* _TRY IT_: Reproduce exactly, and only, the lines below from the one containing "2009 Alfa-Romeo 159 Ti (342, 384)" through the one containing "phpBB (687, 1265)".

* _RECORDED INFORMATION_:
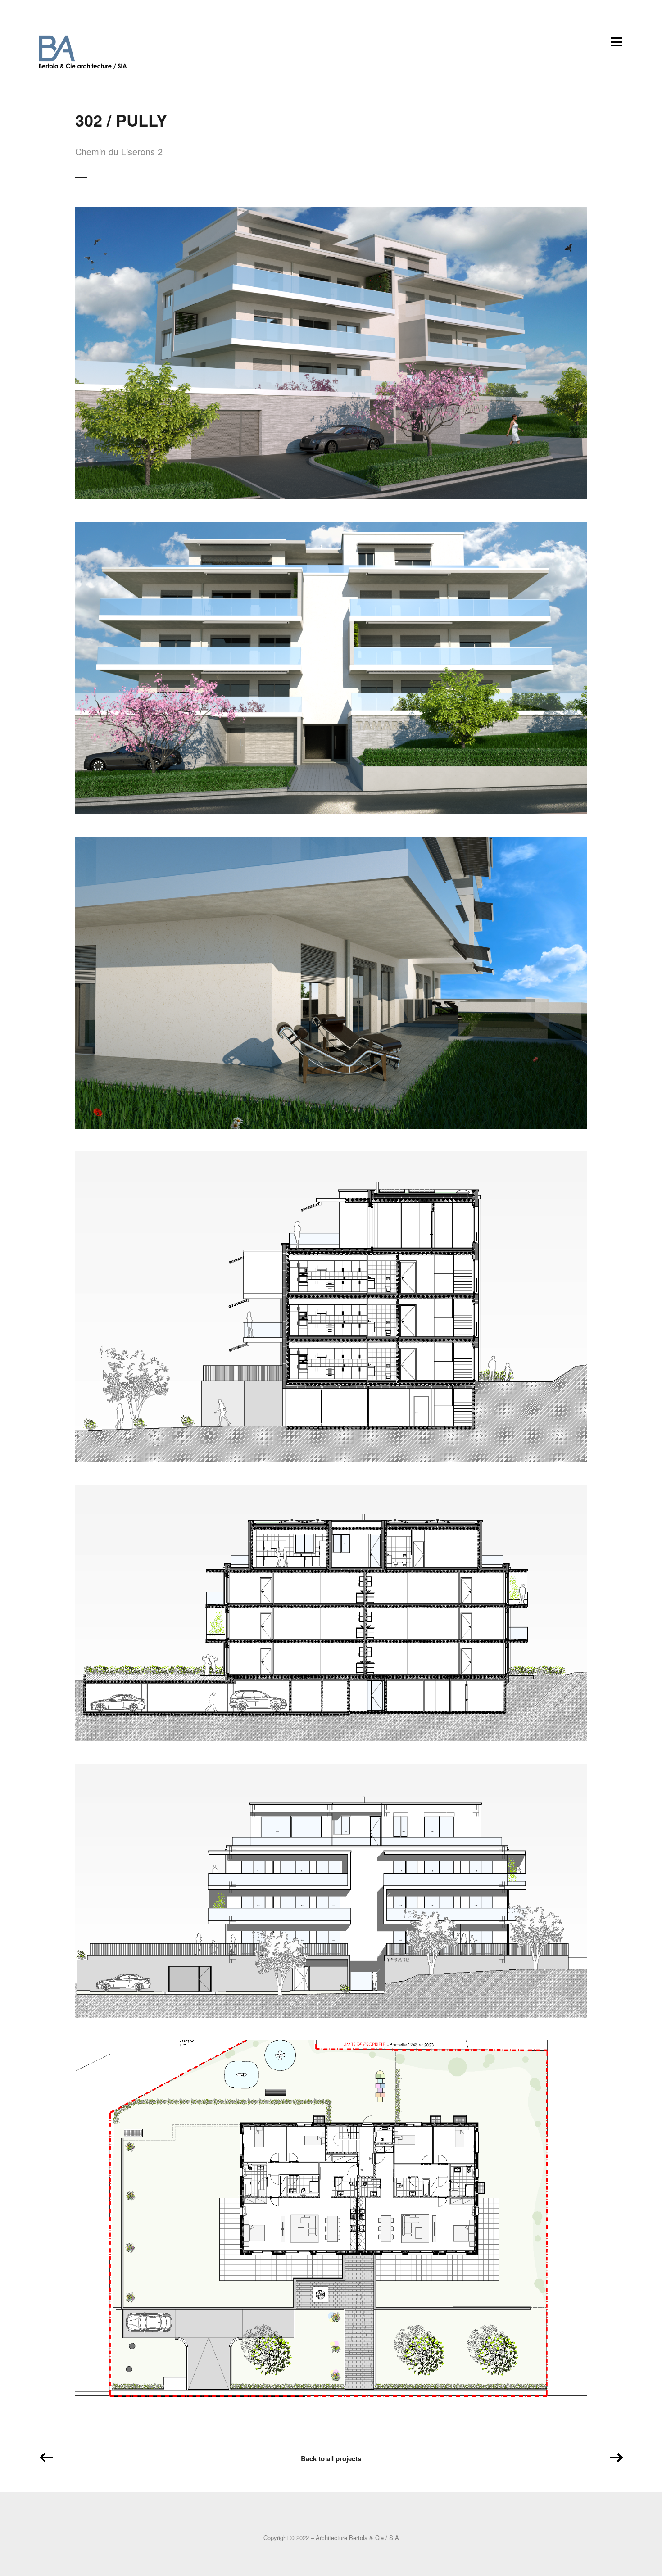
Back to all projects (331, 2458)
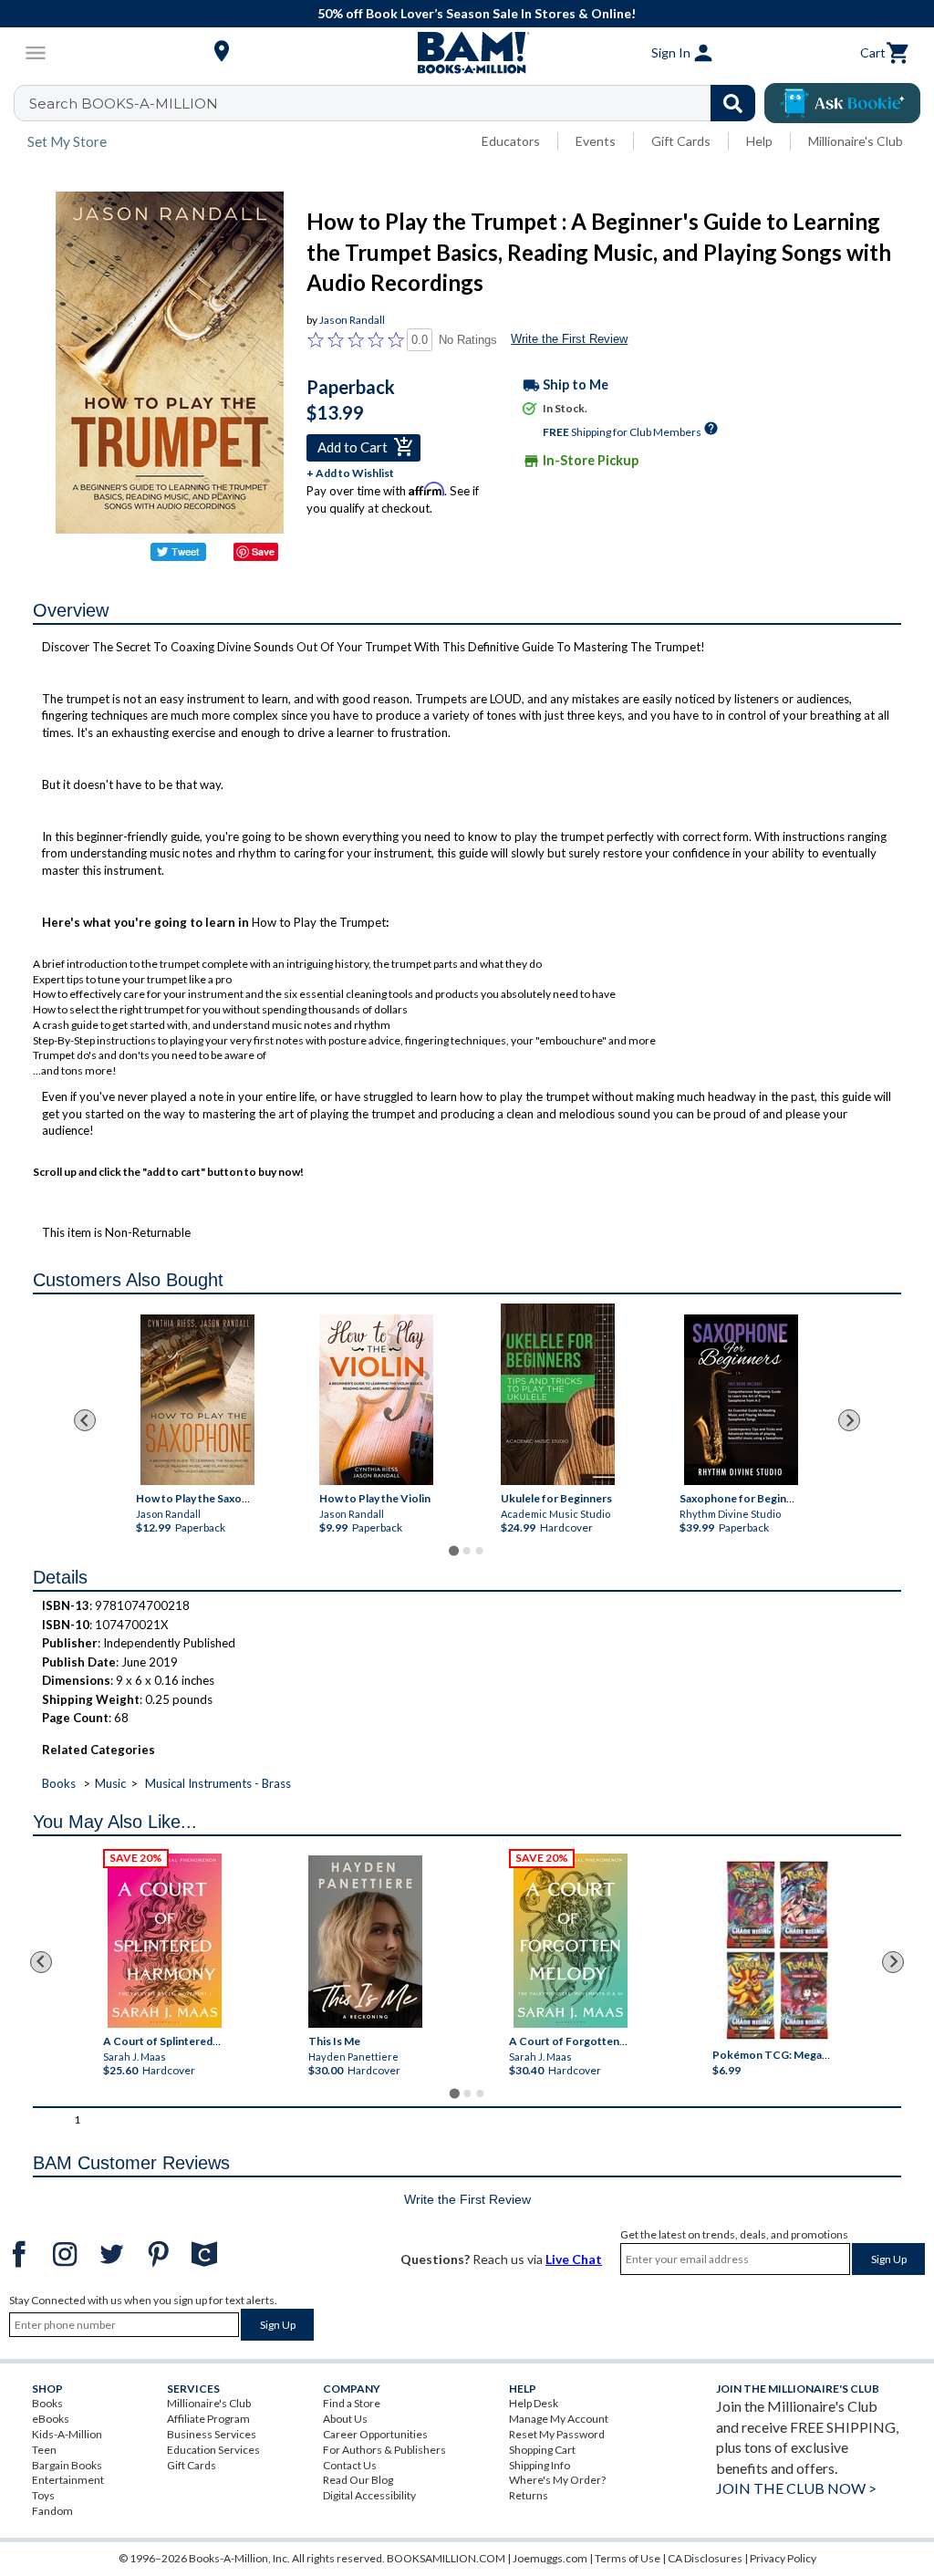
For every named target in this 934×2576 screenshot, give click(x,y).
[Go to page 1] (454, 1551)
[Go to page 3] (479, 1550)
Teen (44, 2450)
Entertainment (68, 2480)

==

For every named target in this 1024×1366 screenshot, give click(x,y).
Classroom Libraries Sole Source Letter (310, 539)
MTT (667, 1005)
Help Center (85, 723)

==

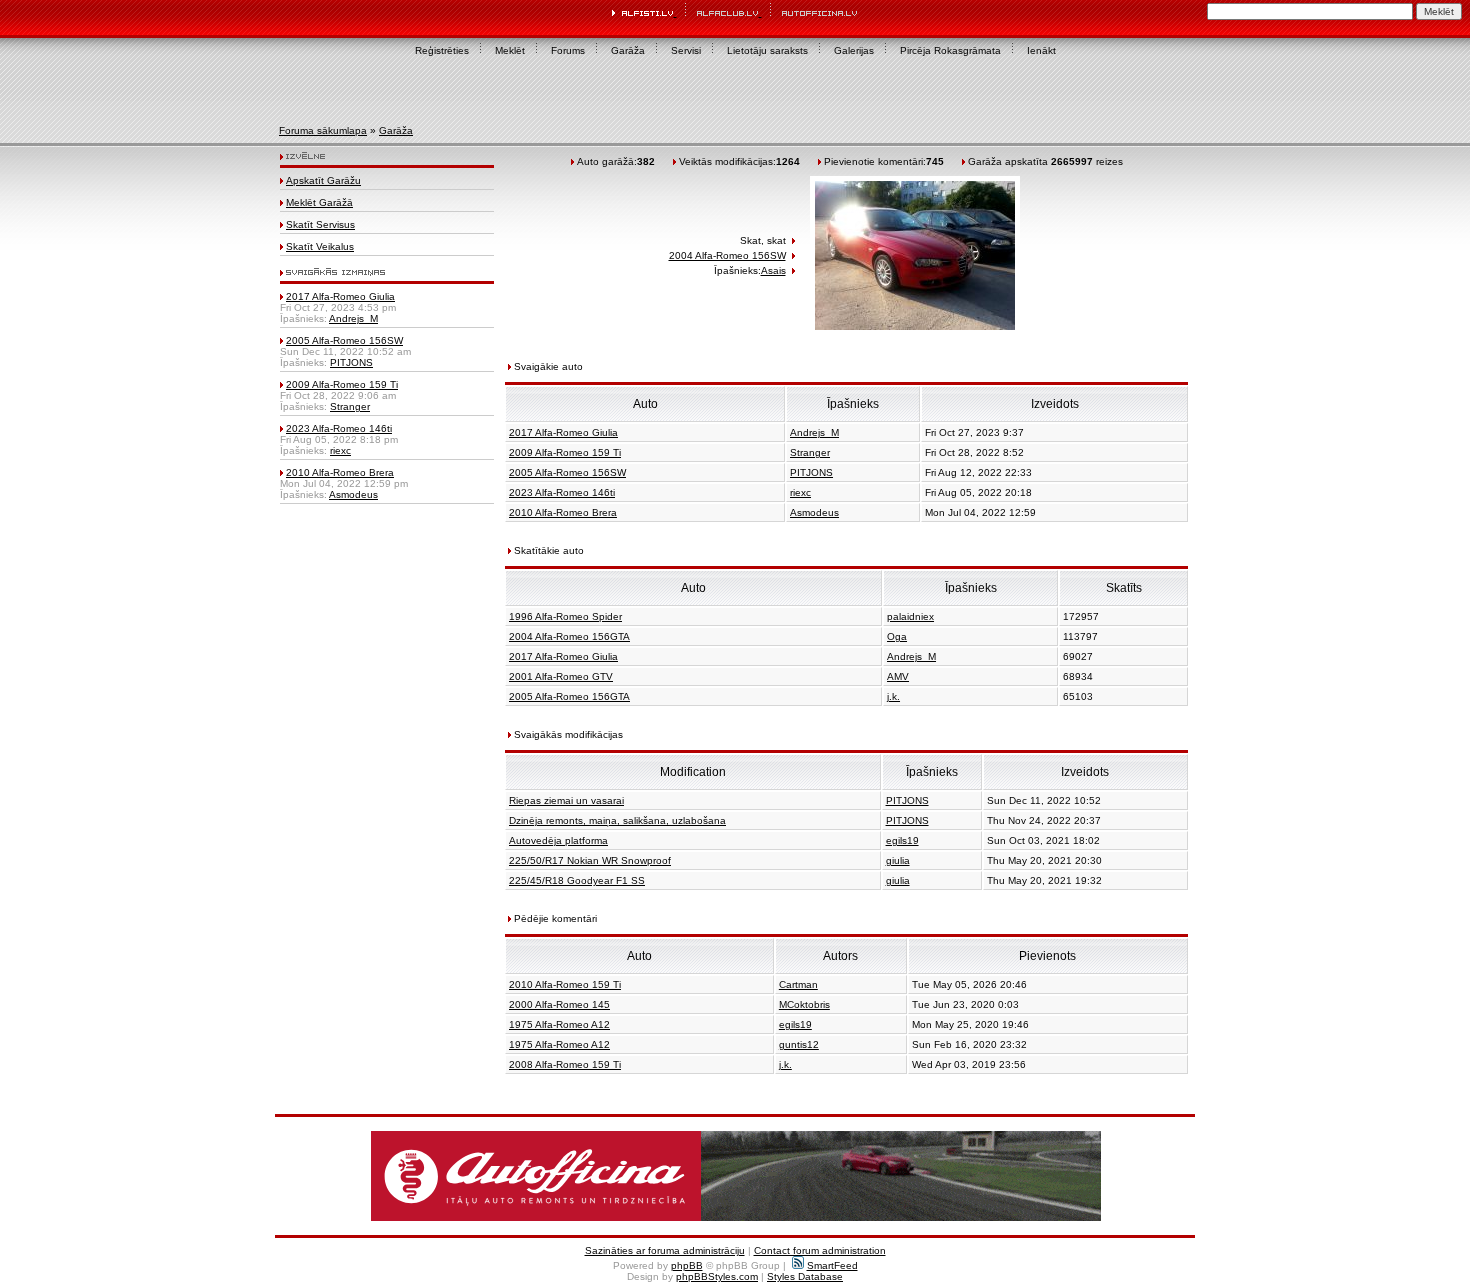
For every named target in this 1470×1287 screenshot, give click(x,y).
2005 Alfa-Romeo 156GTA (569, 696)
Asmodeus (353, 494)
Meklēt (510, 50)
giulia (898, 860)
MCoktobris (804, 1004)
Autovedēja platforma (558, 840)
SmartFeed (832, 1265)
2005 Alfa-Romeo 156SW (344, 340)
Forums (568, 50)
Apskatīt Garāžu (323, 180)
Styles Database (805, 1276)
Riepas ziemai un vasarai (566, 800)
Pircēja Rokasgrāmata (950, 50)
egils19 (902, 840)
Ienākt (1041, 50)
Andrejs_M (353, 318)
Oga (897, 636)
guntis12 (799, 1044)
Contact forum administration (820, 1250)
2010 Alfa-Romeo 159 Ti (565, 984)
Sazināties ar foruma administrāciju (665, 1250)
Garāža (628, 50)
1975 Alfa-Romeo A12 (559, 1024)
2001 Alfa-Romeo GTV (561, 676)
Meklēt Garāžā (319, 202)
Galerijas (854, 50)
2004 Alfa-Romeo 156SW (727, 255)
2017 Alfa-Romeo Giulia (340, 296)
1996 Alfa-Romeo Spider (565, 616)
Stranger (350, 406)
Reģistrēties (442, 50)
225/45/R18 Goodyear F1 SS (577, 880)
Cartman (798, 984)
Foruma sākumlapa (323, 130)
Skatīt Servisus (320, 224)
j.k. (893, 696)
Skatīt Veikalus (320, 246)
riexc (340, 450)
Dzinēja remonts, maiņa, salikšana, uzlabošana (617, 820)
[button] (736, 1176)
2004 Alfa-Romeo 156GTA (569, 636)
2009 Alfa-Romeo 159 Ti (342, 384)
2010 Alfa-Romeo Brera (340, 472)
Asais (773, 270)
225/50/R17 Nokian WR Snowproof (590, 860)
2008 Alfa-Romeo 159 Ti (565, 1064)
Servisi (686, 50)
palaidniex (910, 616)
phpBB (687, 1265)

* _RESPONSE AREA_:
2009 Alfa-Romeo 159 Ti (342, 384)
2010 Alfa-Romeo Brera (340, 472)
Asais (773, 270)
225/50/R17 Nokian WR Snowproof (590, 860)
2008 Alfa-Romeo 159 Ti (565, 1064)
Servisi (686, 50)
palaidniex (910, 616)
phpBB (687, 1265)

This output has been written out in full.